» WORK REQUIRED
Within the material below, locate the line with "Image resolution: width=2378" and the line with "Open the 月销量 chart button", then return those two lines and all lines between them, exactly as written.
━━━ RECORD EXTRACTS
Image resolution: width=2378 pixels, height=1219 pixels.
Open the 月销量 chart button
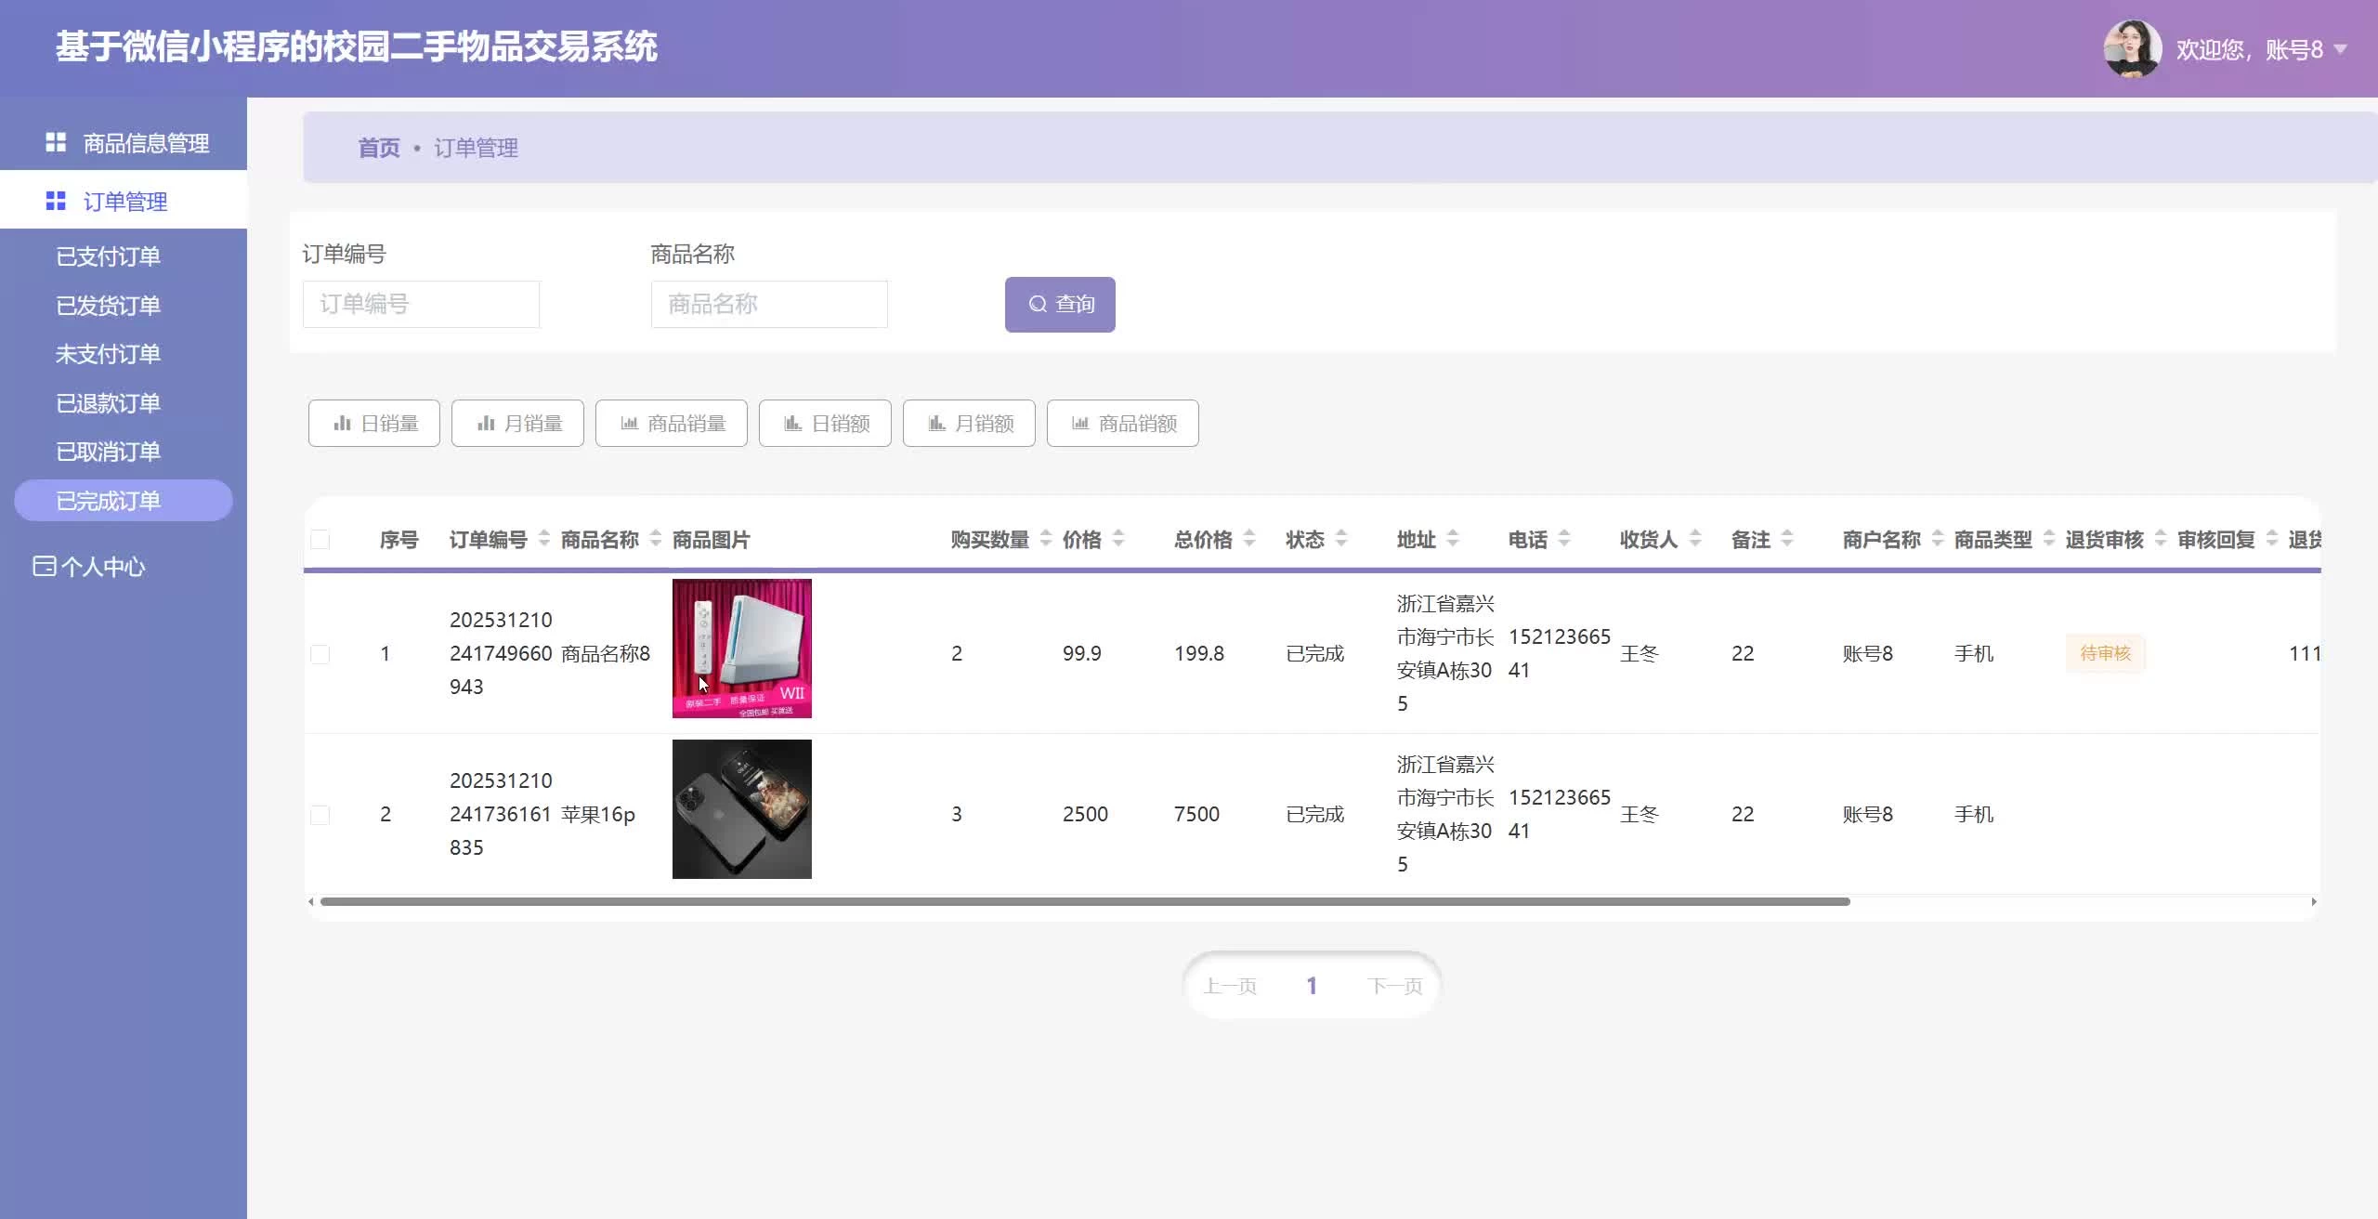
━━━━━━
━━━ RECORD EXTRACTS
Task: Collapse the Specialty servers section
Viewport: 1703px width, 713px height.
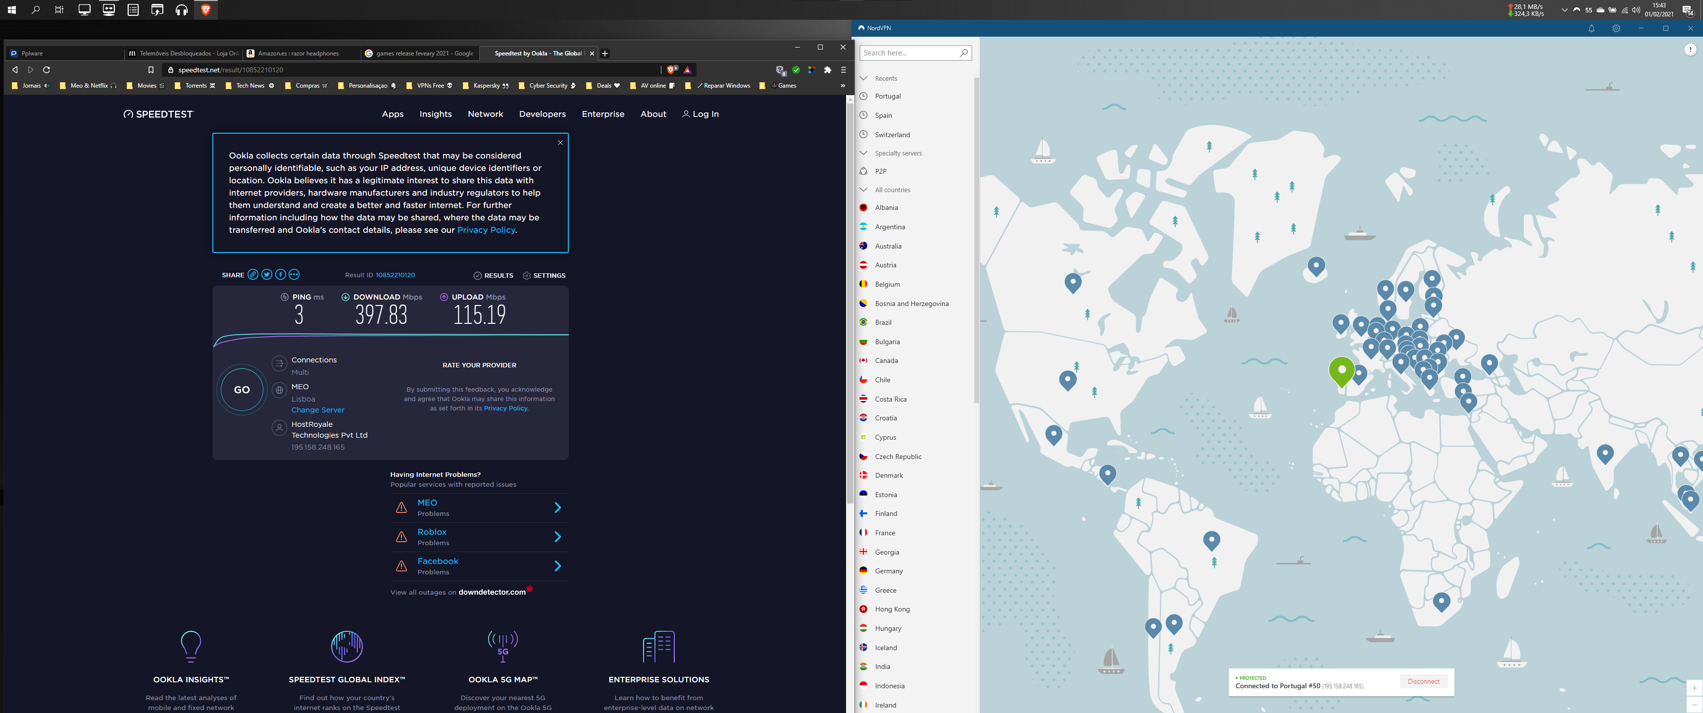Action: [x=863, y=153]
━━━━━━
━━━ RECORD EXTRACTS
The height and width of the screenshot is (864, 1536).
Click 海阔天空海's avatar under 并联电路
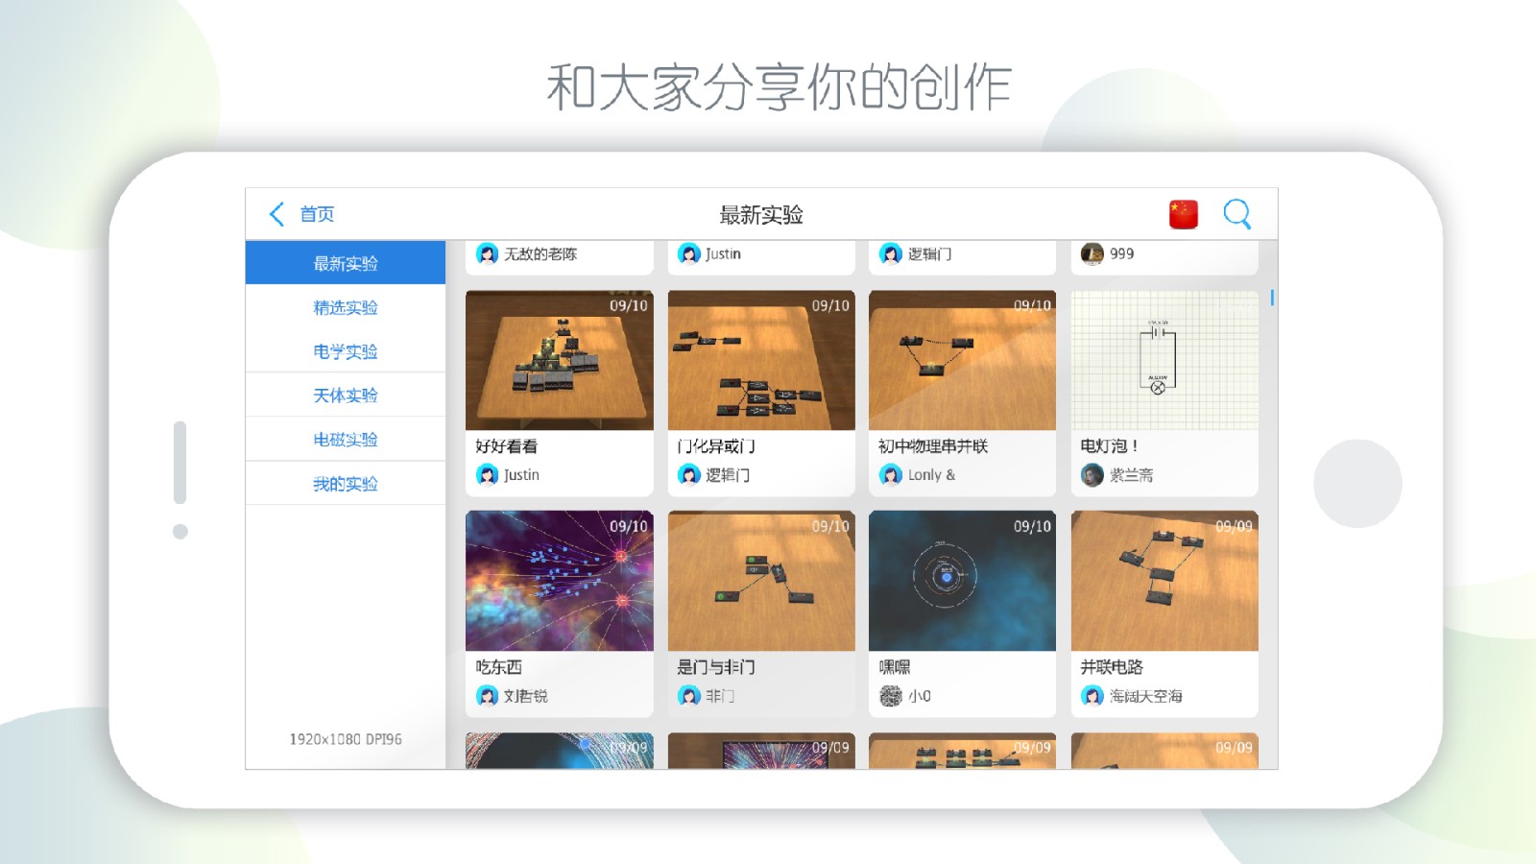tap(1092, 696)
━━━━━━
» ANSWER BOX
Image resolution: width=2378 pixels, height=1219 pixels.
Open the 月销量 chart button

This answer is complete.